6 / 56 It is noteworthy that Austrian courts, taking their line from academic consensus, proceed on the basis that the protective scope of contracts to the benefit of third parties generally does not include the pure economic interests of the third parties 117. An exception is made when the main performance is rendered to the third party and thus, when such damage could only accrue to such. This is clearly because this prerequisite negates the argument about opening the floodgates of a boundless duty to compensate.

This indicates that the grounds for distinguishing between tort and breach of contract only apply in full to the core areas of such; they may or may not apply, in full or in part, in the interim areas ( cf above no 4 / 9 ff ). There is no sharp dividing line between the core areas of breach of contract and tort, instead there is a fluid transition with many interim gradations in respect of which it is necessary to reexamine the extent to which the principles of one or both of the core areas apply.

6 / 57 Furthermore, there is consensus that economic loss must be compensated when such constitutes consequential loss deriving from the infringement of an absolutely protected right 118.

112Cf van Boom, Pure Economic Loss: A Comparative Perspective, in: van Boom / Koziol / Witting, Pure Economic Loss 22 f.

113See fundamentally on this Canaris, Ansprüche wegen » positiver Vertragsverletzung « und » Schutzwirkungen für Dritte « bei nichtigen Verträgen, JZ 1965, 475 ff.

114Cf regarding information provided by banks Koziol, Bankauskunft, Raterteilung und Aufklärung, in: Apathy / Iro / Koziol, Österreichisches Bankvertragsrecht I2 ( 2007 ) no 3 / 10.

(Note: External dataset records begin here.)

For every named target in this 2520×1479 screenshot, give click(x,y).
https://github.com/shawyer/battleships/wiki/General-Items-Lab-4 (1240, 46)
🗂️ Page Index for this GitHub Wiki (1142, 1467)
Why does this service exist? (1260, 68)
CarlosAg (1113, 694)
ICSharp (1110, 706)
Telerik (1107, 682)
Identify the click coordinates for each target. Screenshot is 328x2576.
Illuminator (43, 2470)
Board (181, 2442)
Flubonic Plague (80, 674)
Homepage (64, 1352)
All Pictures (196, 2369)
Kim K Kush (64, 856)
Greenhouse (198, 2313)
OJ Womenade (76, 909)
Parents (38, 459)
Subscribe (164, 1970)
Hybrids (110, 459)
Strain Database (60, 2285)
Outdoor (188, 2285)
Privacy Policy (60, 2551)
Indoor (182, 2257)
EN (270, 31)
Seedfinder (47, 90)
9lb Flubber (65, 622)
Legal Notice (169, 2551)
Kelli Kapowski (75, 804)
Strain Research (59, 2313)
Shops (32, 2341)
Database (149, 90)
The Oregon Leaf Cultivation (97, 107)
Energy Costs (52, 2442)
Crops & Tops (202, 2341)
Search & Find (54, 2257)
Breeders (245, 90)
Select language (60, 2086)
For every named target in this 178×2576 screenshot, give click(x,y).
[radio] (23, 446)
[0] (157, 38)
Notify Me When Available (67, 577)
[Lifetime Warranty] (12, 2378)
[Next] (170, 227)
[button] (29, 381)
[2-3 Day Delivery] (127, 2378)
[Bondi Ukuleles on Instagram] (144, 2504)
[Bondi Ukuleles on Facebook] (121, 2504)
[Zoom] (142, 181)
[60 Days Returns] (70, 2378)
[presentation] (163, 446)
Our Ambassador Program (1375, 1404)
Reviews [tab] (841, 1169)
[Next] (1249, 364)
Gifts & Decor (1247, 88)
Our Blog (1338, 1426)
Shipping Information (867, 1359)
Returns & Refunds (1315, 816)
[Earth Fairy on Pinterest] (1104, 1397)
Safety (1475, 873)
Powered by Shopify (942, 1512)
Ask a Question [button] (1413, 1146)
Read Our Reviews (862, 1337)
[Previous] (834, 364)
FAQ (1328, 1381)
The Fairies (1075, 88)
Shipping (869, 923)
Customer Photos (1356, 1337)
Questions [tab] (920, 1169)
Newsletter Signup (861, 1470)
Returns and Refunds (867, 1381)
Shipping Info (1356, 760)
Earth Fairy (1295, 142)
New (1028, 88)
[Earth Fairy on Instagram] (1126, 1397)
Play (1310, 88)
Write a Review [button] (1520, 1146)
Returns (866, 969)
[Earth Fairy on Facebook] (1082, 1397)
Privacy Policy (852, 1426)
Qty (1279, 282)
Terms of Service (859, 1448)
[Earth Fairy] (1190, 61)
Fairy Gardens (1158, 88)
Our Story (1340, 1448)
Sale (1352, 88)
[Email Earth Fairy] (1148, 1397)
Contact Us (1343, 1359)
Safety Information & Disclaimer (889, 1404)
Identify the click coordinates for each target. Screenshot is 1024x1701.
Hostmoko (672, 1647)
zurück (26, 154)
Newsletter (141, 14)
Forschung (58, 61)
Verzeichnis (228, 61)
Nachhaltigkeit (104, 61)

115On this Canaris, Schutzgesetz – Verkehrspflichten – Schutzpflichten, Larenz-FS ( 1983 ) 91 ff; see also OGH 8 Ob 51 / 08w in JBl 2009, 174.

116In more detail Koziol, Das Emissionsgeschäft, in: Apathy / Iro / Koziol, Österreichisches Bankvertragsrecht VI2 ( 2007 ) no 1 / 91 ff with additional references.

117Cf Karner in KBB, ABGB2 §1295 no 19.

118Koziol, Haftpflichtrecht I3 no 8 / 35.